Cheating is our right!
Cheating culture in Pakistan, specifically in Sindh, has been prevailing for a long time. Numerous efforts have been made to counter the issue, and to an extent, change has occurred in almost all of the provinces of Pakistan except interior Sindh. The day-by-day rising cheating culture in interior Sindh is having unrepairable damage to students in numerous ways.
Firstly, to explain the context of the issue, the cheating culture started with Sindhi / Mujahid (migrated residents from India) conflict. Sindhis were accused of occupying a more significant proportion of resources and employment, whereas mujahids were captivated by equal employment opportunities. In an educational context, Sindhi students were given priority in admissions and granted favors during exams. This discrimination led to conflict among both groups, so the political party MQM (Muttahida Qaumi Movement) was formed to support the Mujahid group in Sindh. As a reaction to discrimination, MQM planted its officials in government jobs and asked them to give favors to mujahid students for further promotions. As a result, mujahid teachers helped students by allowing them to cheat during exams and to compete, and Sindhi teachers did the same. Over time, the conflict faded; however, the aftereffects remained on the educational system.
Now, students see cheating as their right and do not confront it. The existing culture has caused several negative impacts on student studies, such as a lack of critical thinking, learning, and competence within studies.
What is the reason that even after ending the conflict, the cheating culture is still prevailing?
*Picture from Dawn Article.
As the research details, government officials (teachers, police, and boarding committee) promote cheating culture due to their gains. As mentioned in the dawn article, a policeman said that exam season is one of the best times of the year as they get a lot of "Bhatta" to facilitate students with leaking exams and provide them with cheating material. Moreover, the plethora also counts teachers and parents who have considered cheating culture a societal norm and do not raise their voices against it.

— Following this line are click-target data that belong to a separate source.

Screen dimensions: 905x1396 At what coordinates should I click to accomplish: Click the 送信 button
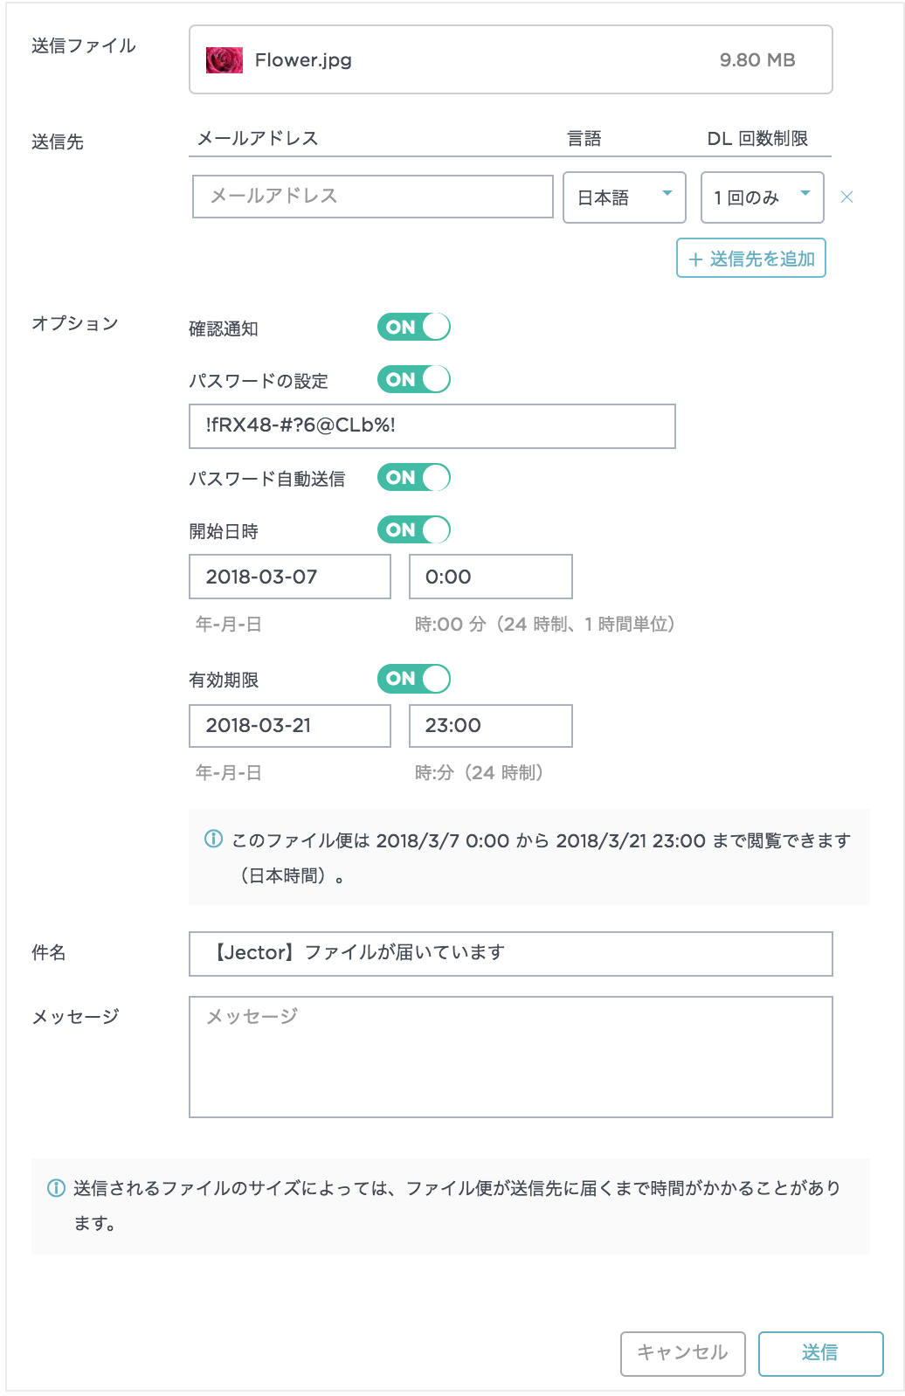pos(821,1353)
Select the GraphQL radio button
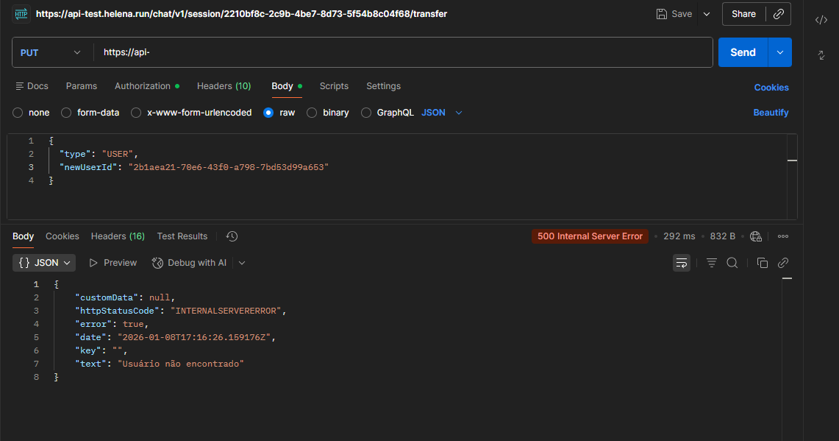This screenshot has width=839, height=441. (x=366, y=113)
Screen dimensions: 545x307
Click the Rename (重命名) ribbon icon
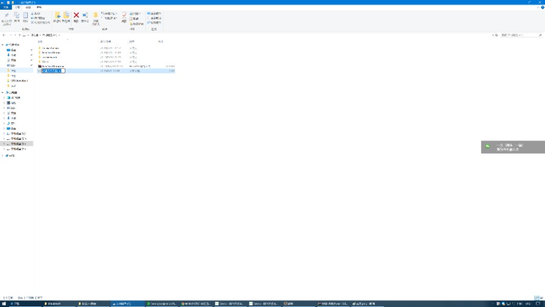85,16
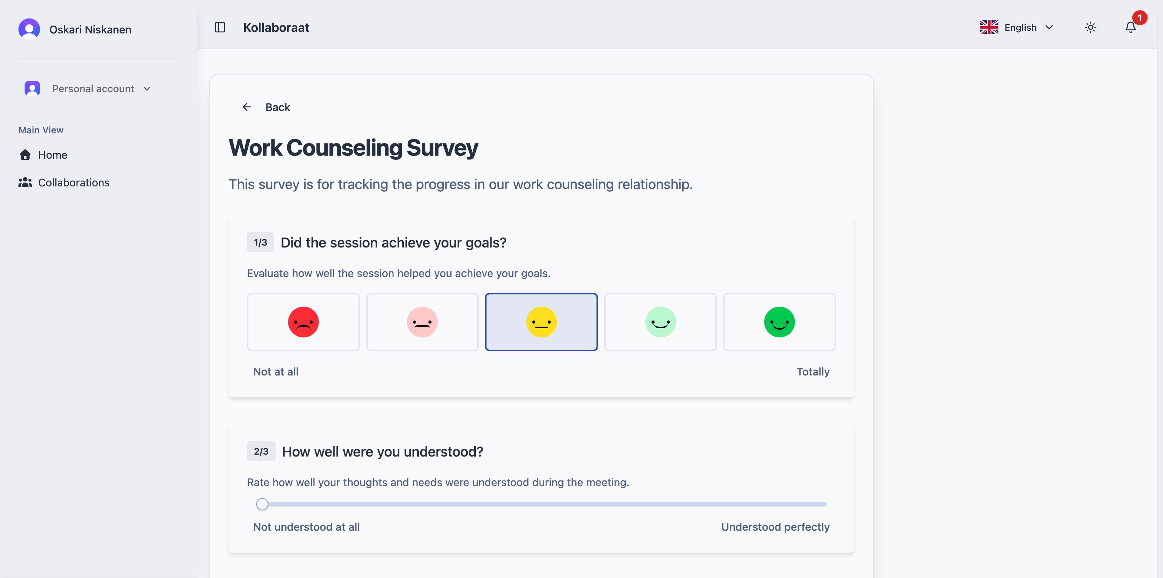The image size is (1163, 578).
Task: Click the Back link
Action: pos(277,107)
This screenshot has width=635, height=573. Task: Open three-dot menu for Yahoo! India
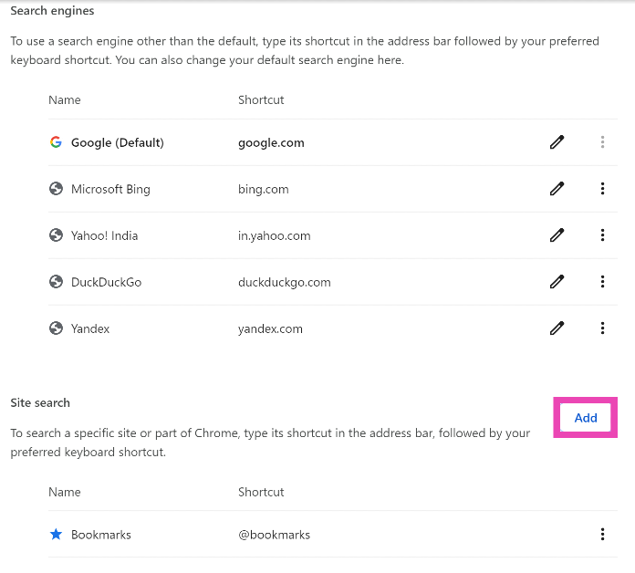coord(602,235)
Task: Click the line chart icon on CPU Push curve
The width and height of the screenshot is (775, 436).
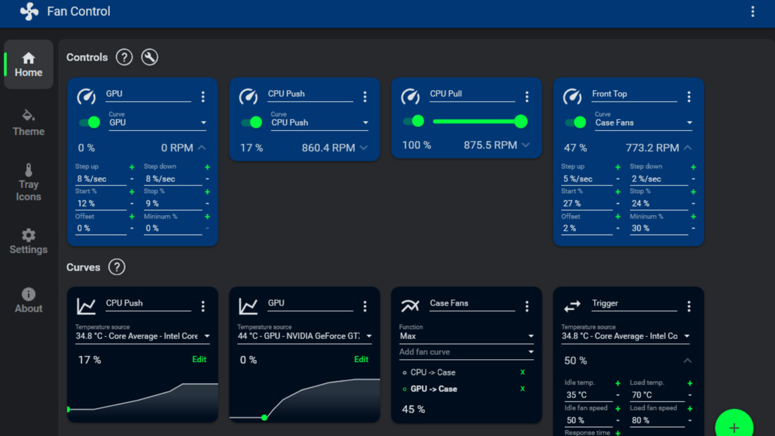Action: 86,306
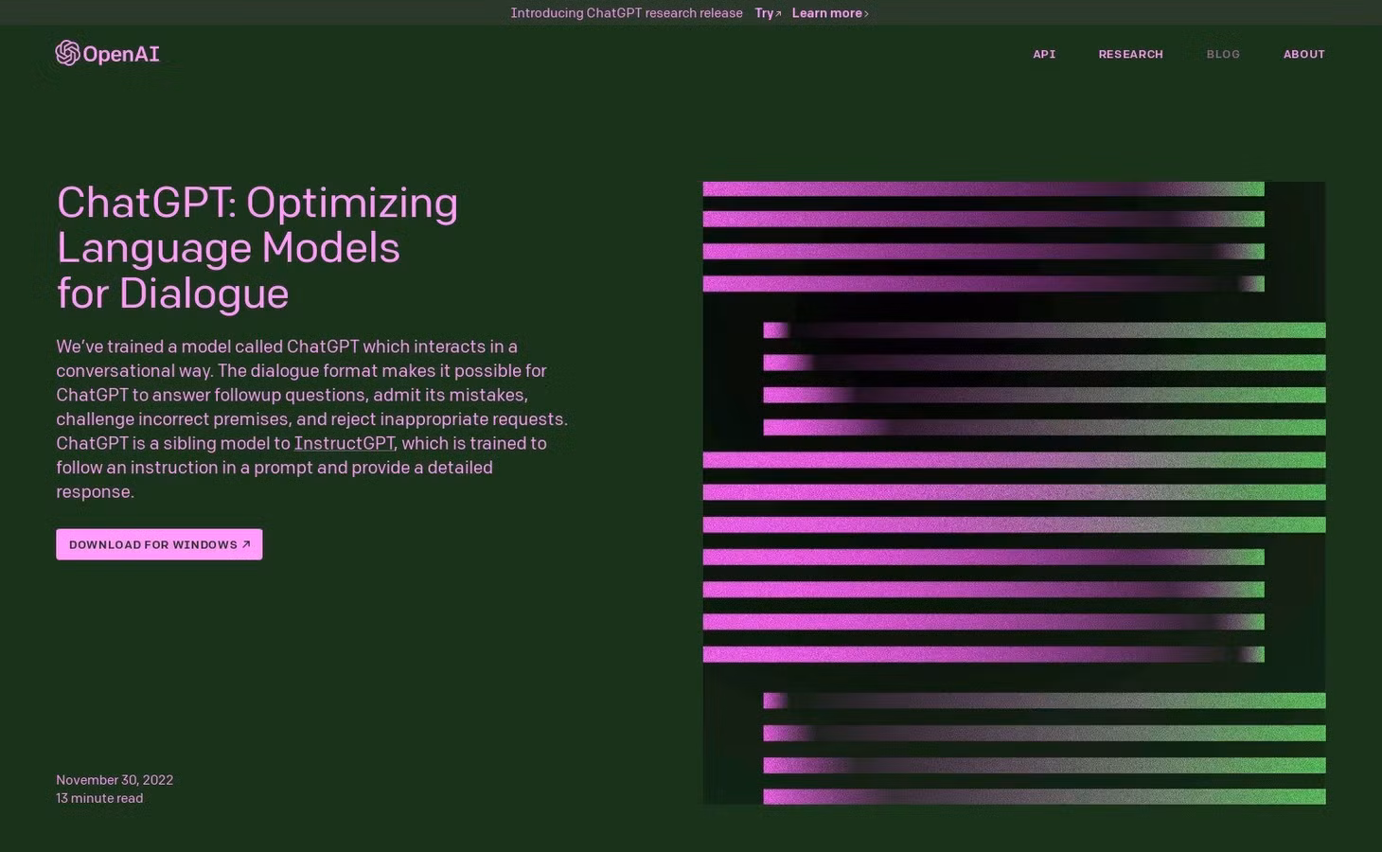Click the Download for Windows button
Image resolution: width=1382 pixels, height=852 pixels.
[x=159, y=544]
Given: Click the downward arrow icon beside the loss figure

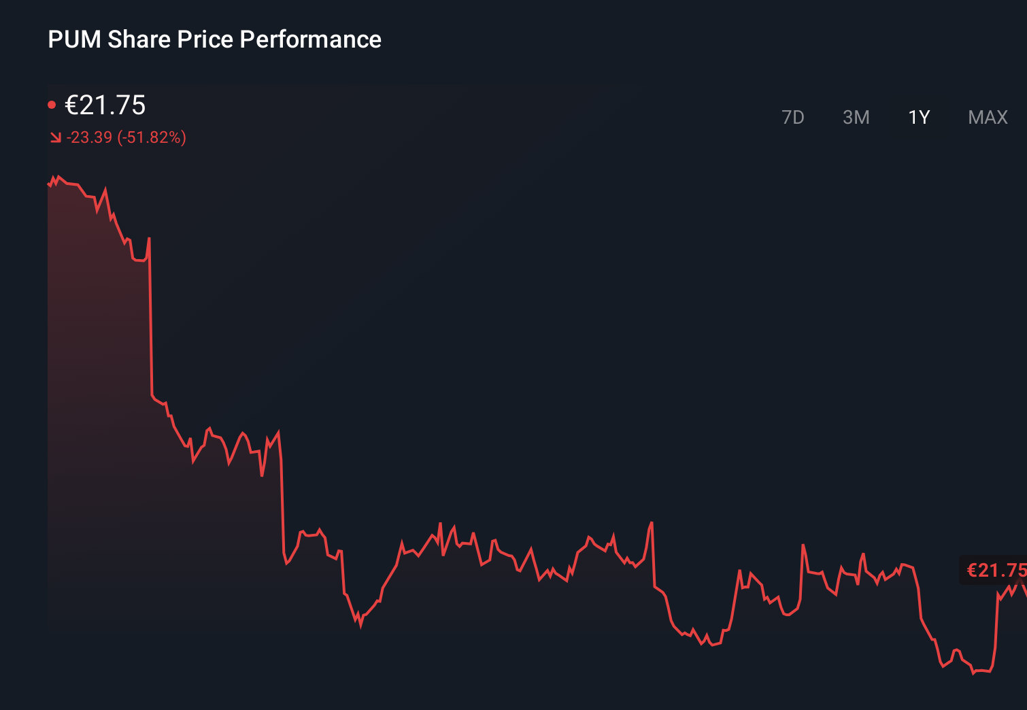Looking at the screenshot, I should 56,137.
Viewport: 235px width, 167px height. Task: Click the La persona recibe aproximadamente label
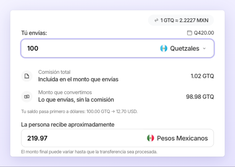[x=68, y=124]
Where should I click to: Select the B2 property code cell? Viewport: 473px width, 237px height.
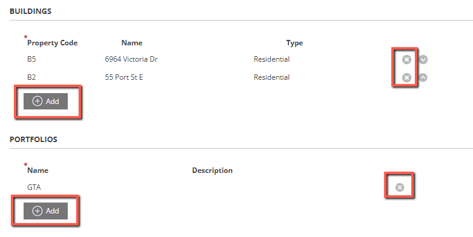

The only possible solution is strict law regulation during the examination and the right way to terminate police officials and teachers who are found guilty. Awareness campaigns among students and parents are deemed necessary and strict actions must be followed in case of confrontation. Moreover, the government should update the old curriculum to develop students' interest and provide incentives like the Punjab laptop scheme for high achievers. By following the suggestion, there is a ray of possibility that this cheating culture could end.
It is not one person's job; it takes a village to raise a child. We need all key players to play their part in delivering fundamental education rights to our children.